Rubrica: Panorama politico

Rossi: stop cemento nelle zone a rischio L’allarme dei geologi

 

Il convegno su urbanistica e buon governo del territorio era programmato da tempo, ma la tragedia della Sardegna ha «imposto» più urgenza al tema del consumo del suolo e dei luoghi dove costruire. «Regole per il buon governo» è stato il titolo scelto per il confronto a Palazzo Strozzi Sacrati sulla nuova legge quadro del settore approvata dalla giunta e che deve essere votata dal Consiglio regionale, tra urbanisti, giuristi e esperti del settore, con il governatore Enrico Rossi e l’assessore regionale all’Urbanistica Anna Marson. «Sul consumo di suolo siamo passati dal discorso ai fatti.

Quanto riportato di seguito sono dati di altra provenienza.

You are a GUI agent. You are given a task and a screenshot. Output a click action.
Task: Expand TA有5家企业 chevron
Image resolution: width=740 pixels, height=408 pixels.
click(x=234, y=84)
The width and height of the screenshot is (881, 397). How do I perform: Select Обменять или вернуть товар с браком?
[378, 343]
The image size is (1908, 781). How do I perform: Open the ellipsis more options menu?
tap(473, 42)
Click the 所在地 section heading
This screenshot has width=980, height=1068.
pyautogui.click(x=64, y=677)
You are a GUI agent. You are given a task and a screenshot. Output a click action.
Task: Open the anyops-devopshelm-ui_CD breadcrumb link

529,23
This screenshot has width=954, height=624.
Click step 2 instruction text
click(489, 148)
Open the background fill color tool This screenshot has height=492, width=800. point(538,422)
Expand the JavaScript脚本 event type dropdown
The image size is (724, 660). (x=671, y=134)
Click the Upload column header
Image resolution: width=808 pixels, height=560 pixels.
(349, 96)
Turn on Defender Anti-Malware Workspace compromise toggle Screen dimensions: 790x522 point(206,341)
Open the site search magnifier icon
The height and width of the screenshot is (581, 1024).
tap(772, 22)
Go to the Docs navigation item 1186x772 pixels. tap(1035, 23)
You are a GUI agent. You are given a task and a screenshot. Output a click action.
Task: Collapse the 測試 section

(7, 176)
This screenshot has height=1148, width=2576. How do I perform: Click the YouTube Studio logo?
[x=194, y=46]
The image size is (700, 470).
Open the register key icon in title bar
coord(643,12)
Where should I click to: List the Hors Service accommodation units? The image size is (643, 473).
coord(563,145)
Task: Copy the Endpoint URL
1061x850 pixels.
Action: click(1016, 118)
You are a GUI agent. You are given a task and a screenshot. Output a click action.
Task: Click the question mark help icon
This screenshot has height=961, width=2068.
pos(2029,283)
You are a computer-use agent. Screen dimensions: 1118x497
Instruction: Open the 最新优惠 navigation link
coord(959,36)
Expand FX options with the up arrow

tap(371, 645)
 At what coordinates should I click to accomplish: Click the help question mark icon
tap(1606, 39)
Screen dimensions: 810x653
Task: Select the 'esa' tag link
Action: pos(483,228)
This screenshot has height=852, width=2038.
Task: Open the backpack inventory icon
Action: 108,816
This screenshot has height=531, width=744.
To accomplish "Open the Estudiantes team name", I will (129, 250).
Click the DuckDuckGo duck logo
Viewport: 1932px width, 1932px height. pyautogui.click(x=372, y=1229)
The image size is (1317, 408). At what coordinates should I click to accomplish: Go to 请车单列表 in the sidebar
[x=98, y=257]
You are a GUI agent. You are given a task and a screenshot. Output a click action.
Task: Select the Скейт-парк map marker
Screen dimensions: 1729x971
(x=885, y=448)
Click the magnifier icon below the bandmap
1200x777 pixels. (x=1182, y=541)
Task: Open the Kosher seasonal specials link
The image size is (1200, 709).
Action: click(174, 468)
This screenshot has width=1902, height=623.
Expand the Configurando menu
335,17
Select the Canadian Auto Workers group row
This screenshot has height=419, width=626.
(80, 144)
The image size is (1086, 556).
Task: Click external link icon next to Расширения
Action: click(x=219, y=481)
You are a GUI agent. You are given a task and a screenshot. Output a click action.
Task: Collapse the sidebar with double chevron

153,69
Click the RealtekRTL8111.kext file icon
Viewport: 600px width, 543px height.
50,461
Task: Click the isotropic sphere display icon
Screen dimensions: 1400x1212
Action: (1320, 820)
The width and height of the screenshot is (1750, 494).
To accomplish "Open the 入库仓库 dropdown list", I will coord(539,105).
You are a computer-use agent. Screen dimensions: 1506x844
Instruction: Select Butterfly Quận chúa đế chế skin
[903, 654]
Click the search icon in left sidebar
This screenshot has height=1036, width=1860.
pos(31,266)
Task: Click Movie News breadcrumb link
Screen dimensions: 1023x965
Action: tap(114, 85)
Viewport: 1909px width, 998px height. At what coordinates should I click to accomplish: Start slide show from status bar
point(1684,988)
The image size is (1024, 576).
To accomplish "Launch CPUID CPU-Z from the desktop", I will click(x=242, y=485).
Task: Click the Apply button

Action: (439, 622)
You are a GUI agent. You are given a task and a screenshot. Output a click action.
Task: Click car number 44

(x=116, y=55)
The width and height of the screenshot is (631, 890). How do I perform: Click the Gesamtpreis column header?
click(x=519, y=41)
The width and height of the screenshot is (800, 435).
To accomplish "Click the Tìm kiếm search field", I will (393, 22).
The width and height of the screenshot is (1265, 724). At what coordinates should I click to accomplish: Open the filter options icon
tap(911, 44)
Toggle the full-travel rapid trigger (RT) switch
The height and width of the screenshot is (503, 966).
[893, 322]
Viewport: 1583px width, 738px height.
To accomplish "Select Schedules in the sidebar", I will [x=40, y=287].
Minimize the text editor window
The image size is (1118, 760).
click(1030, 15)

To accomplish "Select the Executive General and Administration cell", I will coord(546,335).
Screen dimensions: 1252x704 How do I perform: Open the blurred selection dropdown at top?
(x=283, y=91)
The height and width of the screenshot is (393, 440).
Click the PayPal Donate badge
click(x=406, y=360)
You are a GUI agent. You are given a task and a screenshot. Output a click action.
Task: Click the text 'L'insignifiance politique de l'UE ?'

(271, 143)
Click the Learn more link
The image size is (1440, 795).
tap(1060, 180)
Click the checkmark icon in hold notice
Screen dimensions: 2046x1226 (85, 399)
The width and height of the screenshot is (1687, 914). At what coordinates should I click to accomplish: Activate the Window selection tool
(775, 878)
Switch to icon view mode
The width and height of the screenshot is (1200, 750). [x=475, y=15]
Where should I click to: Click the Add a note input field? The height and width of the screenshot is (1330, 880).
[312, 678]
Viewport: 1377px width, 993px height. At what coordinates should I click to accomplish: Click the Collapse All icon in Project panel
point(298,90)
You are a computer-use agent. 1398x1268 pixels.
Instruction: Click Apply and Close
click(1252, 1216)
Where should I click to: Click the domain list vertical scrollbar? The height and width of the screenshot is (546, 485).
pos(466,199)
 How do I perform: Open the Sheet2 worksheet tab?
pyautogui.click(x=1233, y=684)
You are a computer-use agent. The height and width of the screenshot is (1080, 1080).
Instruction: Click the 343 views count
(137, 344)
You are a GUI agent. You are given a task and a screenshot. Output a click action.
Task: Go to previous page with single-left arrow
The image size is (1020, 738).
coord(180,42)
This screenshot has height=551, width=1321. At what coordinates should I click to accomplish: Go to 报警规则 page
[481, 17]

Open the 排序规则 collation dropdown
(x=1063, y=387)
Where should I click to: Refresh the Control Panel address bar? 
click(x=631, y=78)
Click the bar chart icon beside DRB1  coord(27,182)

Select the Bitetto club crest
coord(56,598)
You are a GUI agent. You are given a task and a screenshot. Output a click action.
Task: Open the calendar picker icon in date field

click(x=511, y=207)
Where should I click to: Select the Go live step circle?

Le nuove procedure, come il divieto di costruire sui terreni rurali, garantiscono maggiormente l’interesse collettivo e il valore, anche

 

economico, del territorio, a fronte di attori sempre più global ». «Zero consumo di suolo, pianificazione sovracomunale, mantenimento alla vocazione agricola dei territori non urbanizzati: questi i principii – ha sottolineato Rossi – che devono essere riconosciuti nei piani strutturali, tracciando quasi le “mura” dell’abitato urbanizzato». Poi il riferimento alla Sardegna: «Il primo passo verso la nuova logica è stato compiuto dalla Regione Toscana dopo l’alluvione di Aulla, con la decisione di vietare le nuove edificazioni nelle aree ad alto rischio idraulico. Dcisione che spero venga riproposta a livello nazionale». Ad illustrare la legge regionale anche un «insettone mangia verde» che espelle cemento (nella foto), immaginato da Sergio Staino per esemplificare l’aggressione al territorio e presentato al convegno. Sempre ieri, i geologi toscani hanno sottolineato un pericoloso primato della Toscana: «Se l’evento si verificasse qui – dice la presidente dell’ordine, Maria Teresa Fagioli – il disastro sarebbe più grave, perché le nostre zone a rischio sono più abitate di quelle sarde. Sono 280 i Comuni a rischio idrogeologico, 234 dei quali sia a rischio frane che di alluvioni».